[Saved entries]

┌──

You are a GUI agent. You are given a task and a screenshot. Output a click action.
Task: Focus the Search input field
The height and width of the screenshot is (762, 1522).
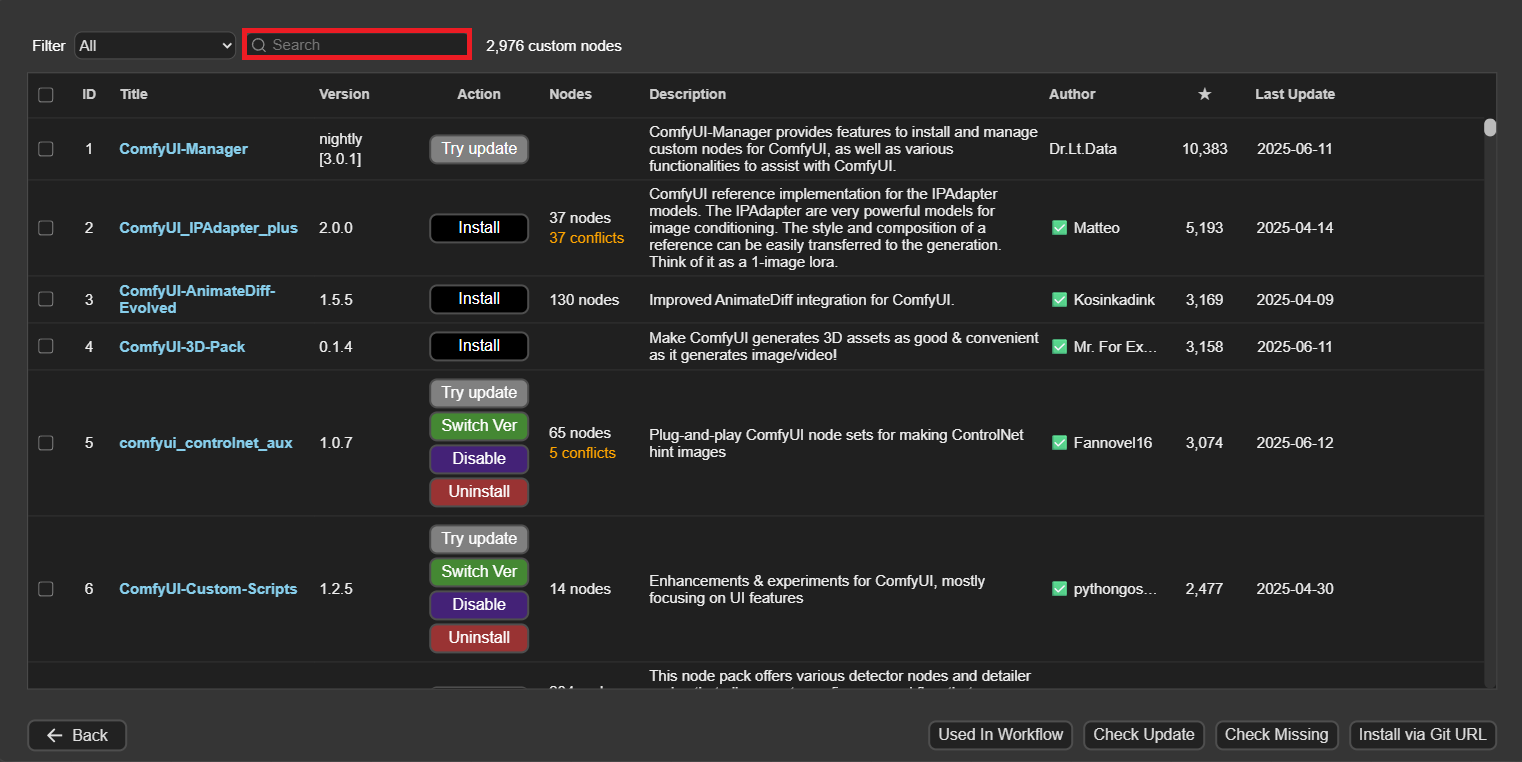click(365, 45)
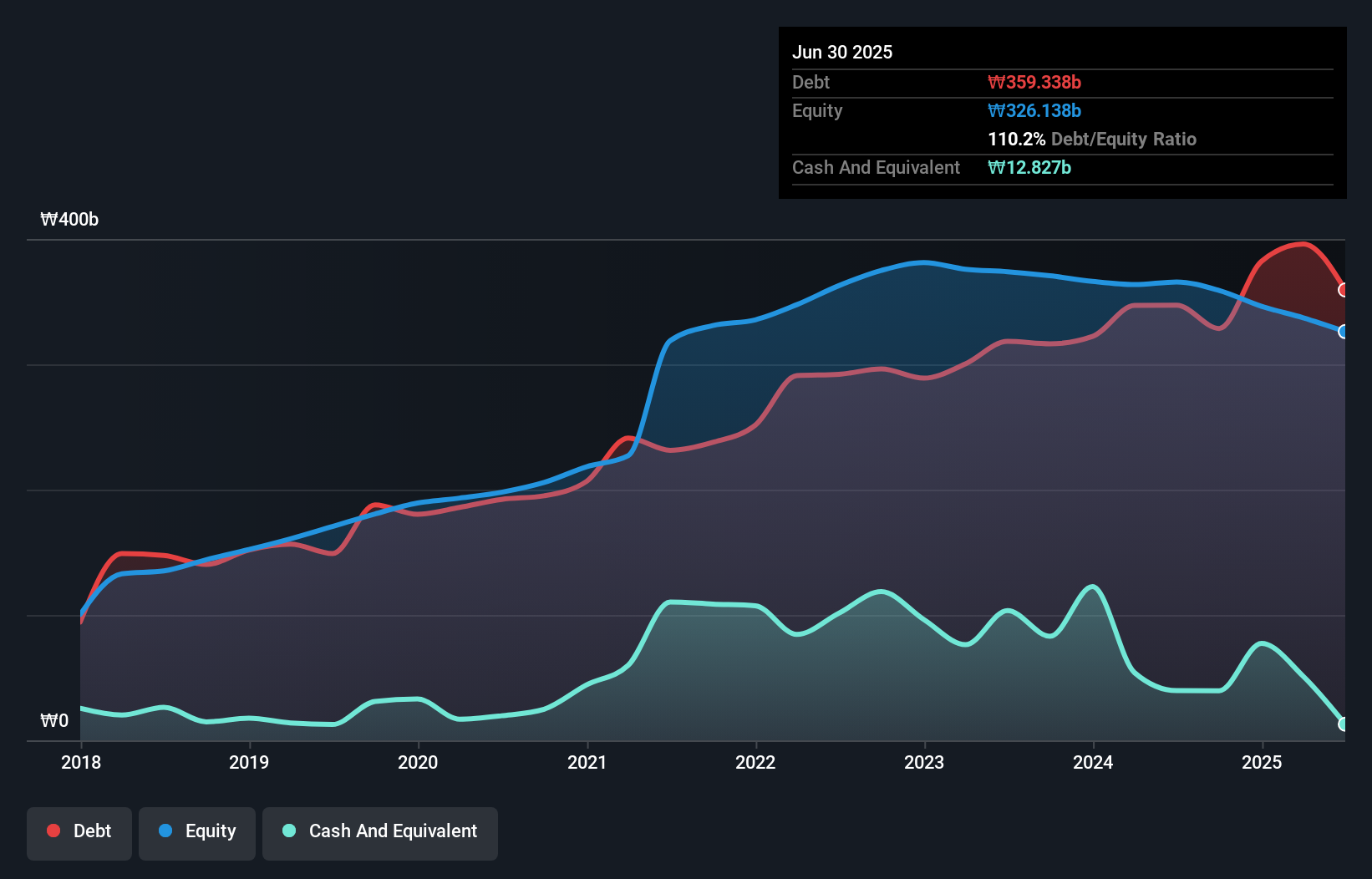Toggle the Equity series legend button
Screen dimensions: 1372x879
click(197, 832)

└──

**To do**:
From the line containing "The height and" down to the final line of the records above, restate every line word for word, add nothing, and skip the pictures.

**Response area**:
The height and width of the screenshot is (762, 1522).
click(365, 45)
Toggle the Equity series legend button
Screen dimensions: 1372x879
click(197, 832)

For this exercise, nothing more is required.